TASK REQUIREMENTS -
Look through the entries below, please, and copy every line with the word "https".

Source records
^^^^^^^^

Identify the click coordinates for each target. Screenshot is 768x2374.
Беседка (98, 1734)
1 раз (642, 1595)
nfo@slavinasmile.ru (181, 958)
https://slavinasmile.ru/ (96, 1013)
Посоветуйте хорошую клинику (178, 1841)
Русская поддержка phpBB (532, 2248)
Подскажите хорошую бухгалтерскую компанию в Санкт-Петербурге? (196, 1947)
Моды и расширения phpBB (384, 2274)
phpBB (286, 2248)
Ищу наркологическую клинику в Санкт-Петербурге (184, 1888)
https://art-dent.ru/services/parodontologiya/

^^^^^^^^

REPLY TO THE EXERCISE -
https://slavinasmile.ru/ (96, 1013)
https://art-dent.ru/services/parodontologiya/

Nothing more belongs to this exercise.